- What this task involves:
In your copy, repeat the records exactly and leave out the pictures.

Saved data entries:
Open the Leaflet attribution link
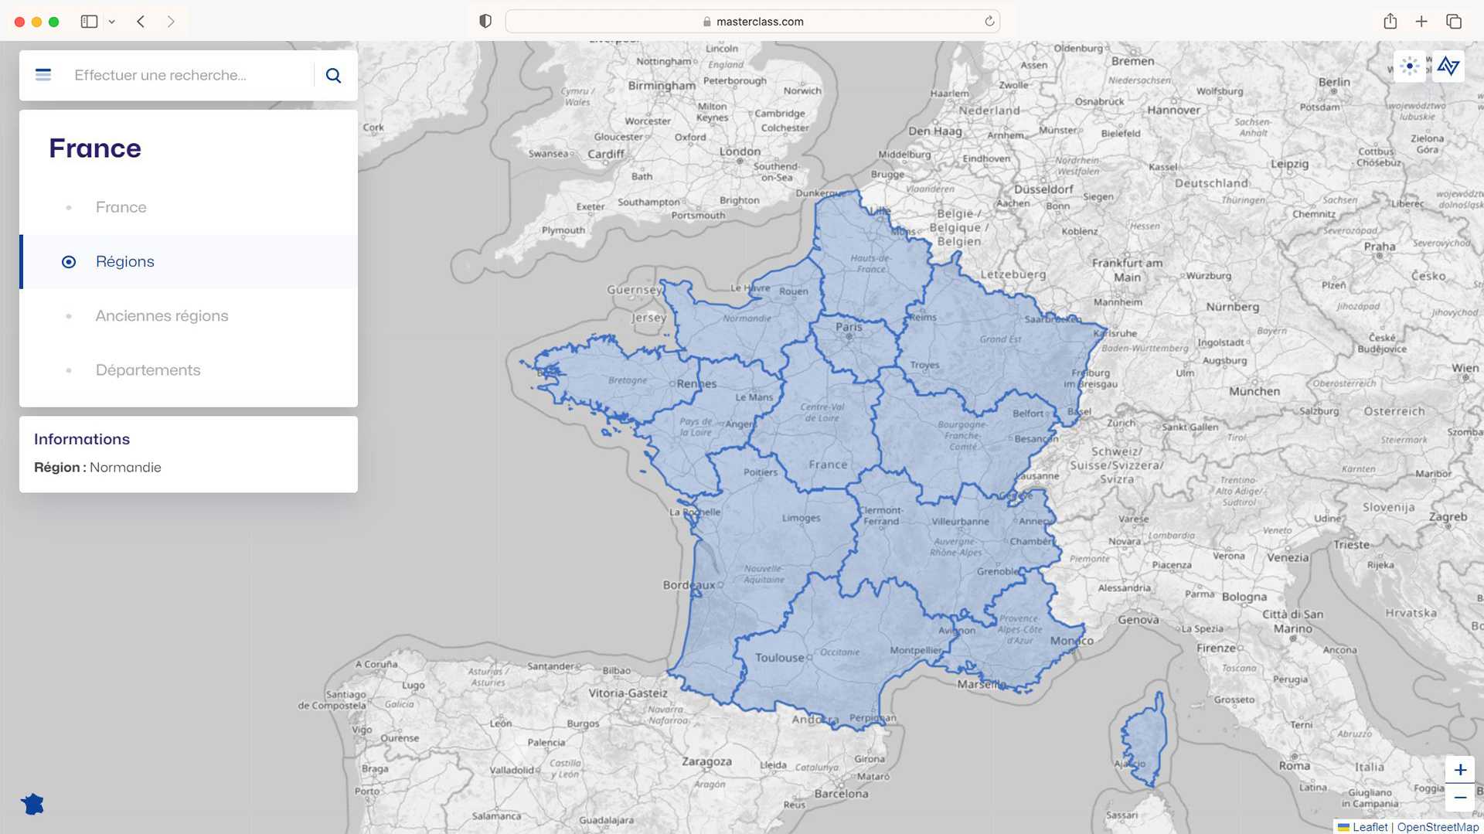 pyautogui.click(x=1369, y=827)
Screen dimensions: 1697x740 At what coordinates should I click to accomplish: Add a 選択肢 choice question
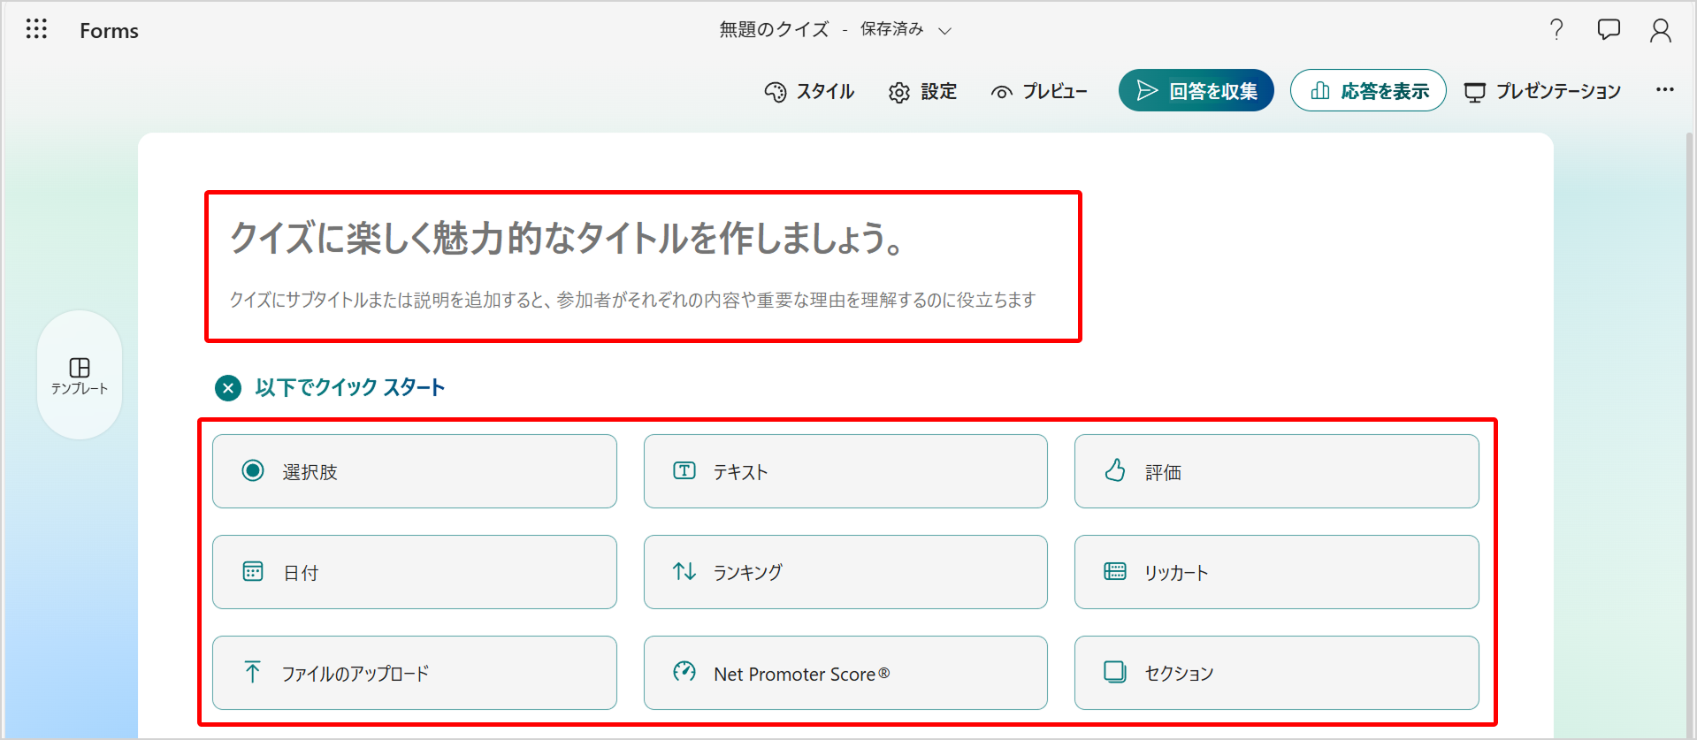point(414,471)
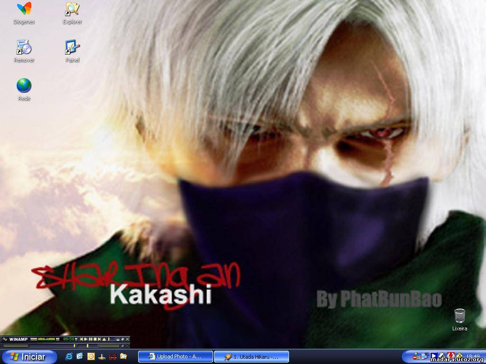Select the Remover desktop shortcut

24,48
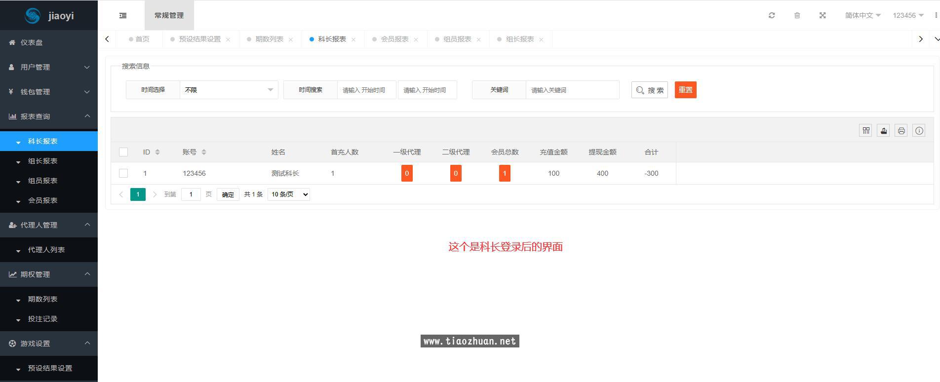The image size is (940, 382).
Task: Open 组长报表 in the sidebar
Action: tap(42, 161)
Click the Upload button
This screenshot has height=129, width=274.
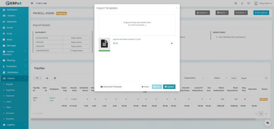169,87
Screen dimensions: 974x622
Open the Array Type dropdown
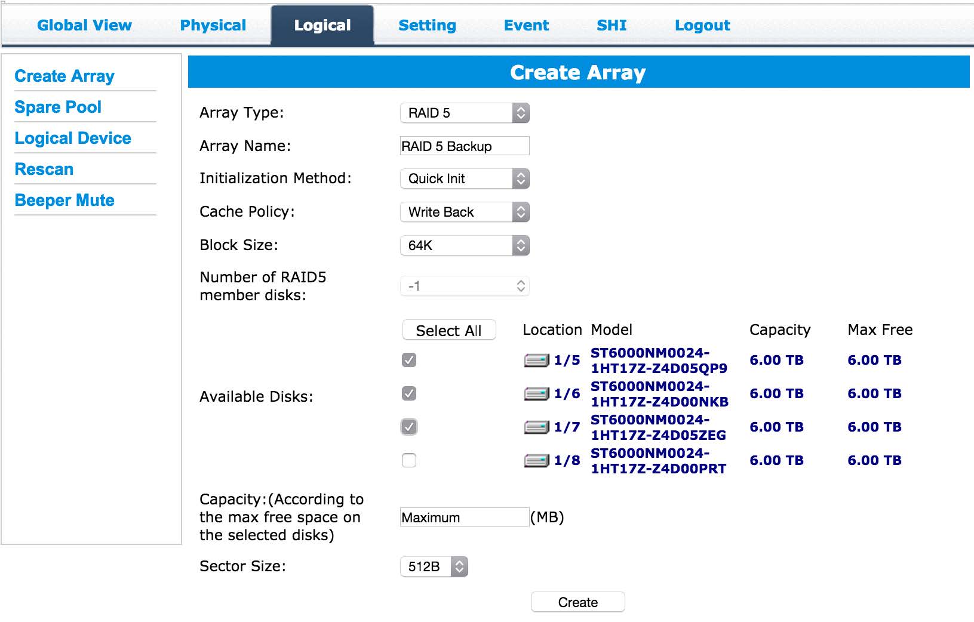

- Reply:
Open the Leaflet attribution link
 pyautogui.click(x=1369, y=827)
Screen dimensions: 1697x740 At what coordinates should I click to accomplish: Add a 選択肢 choice question
point(414,471)
Select the Remover desktop shortcut

24,48
The image size is (940, 382).
Task: Open 组长报表 in the sidebar
Action: tap(42, 161)
Click the Upload button
This screenshot has height=129, width=274.
169,87
Screen dimensions: 974x622
Open the Array Type dropdown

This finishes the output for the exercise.